Ух ты. Это что выходит — победа?…
— Мощно вы его, — присвистывает подошедший наконец Никита. — Здравствуйте.
— Ой, здравствуй, — мать улыбается и глядит сперва на него, затем на меня. — Вика, будем знакомы. А ты Никита, верно?
— Ты как это поняла? — мои брови лезут на лоб. — Я тебе его внешность вообще не описывал.
— Упоминал, что рыжий, — смеётся она. — Ну, приятно наконец встретиться.
— И мне, — отвечает Никита, после чего смотрит на меня насмешливо. — Никогда бы не подумал, что вы родственники.
— Это почему же? — переспрашивает мама.
— Вы очень красивая.
Она заливается смехом, я делаю вид, что собираюсь саркастичного уёбка придушить, а он смотрит на меня таким довольным и хитрющим лисьим взглядом, что злиться на подъеб у меня совершенно не получается.
Отсмеявшись, мама складывает руки на груди и, уставившись на Никиту с прищуром, вполне себе угрожающим тоном интересуется:
— Ты точно друг Олега?
— Думаете, он мне платит за то, что мы тусим вместе? — рыжик расслабленно запускает руки в карманы и с честью выдерживает давление.
— То есть ты не его парень?
— Мам, — пытаюсь намекнуть я, что такие вопросы неуместны, но Никита наступает мне на ногу и перебивает:
— А если и да? Что тогда? У вас с этим проблемы?
Я ошеломлённо гляжу на него глазами по пять рублей, но, кажется, парень абсолютно спокоен. Даже плечи расслаблены. Он вообще понимает, что сейчас сказанул?
Мама со вздохом осматривается, будто боится, что кто-то подслушает. Но заходящим в школу на нас плевать.
— Да ну нет. Только никак в толк не возьму, оно вот вам надо? Одни ж проблемы. Ты такой красивый мальчик, такой харизматичный, легко бы себе хорошую девочку нашёл.
— Знаю, — без ложной застенчивости отвечает Никита. — Но уж извините, ваш сын лучше, чем любая хорошая девочка.
Пока я ловлю инсульт за инсультом, мать одновременно с насмешкой и гордостью косится на меня.
— Ну да. Он у меня такой!
***
Я ловлю рыжика за руку по дороге в класс и, не позволяя сбежать от меня, тащу его под лестницу.
— Чего тебе? — в глаза он не глядит, что-то внимательно рассматривает за моей спиной.
— Ты зачем это сказал?
— То, что у тебя мама красивее тебя?
— Да не прикидывайся ты дурачком. Почему сказал, что ты мой парень?
— Я не говорил, я просто не стал отрицать.
— Не юли.
— Да потому что все они такие, — вздыхает рыжик. — Ну… многие. Ты им признаешься, что любишь мужчин, они тебя типа примут, но если вдруг реально встречаться с парнем начнёшь — мозгоёбка будет нереальная.
— Личный опыт?
— Мои не в курсе, что я би, — качает головой Никита. — Но у подруги из прошлой школы такое было. Это бесит ужасно. Так что тебе повезло с мамкой, она у тебя нормальная ещё. Хотя идея привести её на разборки с Евгеном, мягко говоря, сомнительная.

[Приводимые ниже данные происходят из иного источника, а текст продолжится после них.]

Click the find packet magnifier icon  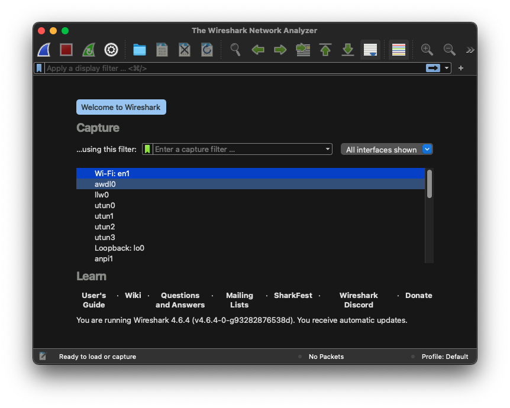(x=235, y=50)
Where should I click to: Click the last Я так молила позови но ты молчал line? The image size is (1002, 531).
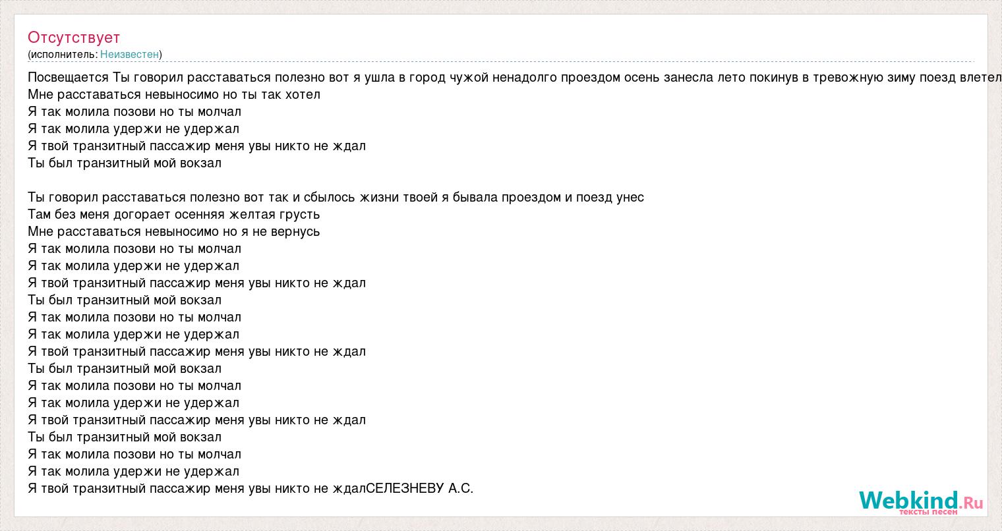click(134, 454)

— И всё равно ты старательно уходишь от сути вопроса.
— Разве?
— Да. Ты сказал, что ты мой парень.
— Я не…
— Не стал отрицать. Что ты. Мой. Парень.
— Ага.
— И сейчас не будешь?
Он прислоняется к стене, наконец глядит на меня из-под опущенных ресниц.
— Ага.
Планета перестаёт вращаться. Всего на секунду. Затем, конечно, снова берёт разгон, и над нами по лестнице, громко смеясь, проносится стая восьмиклассниц, пока мы двое стоим в закутке, оба красные, как раки, в полуметре друг от друга. И улыбаемся.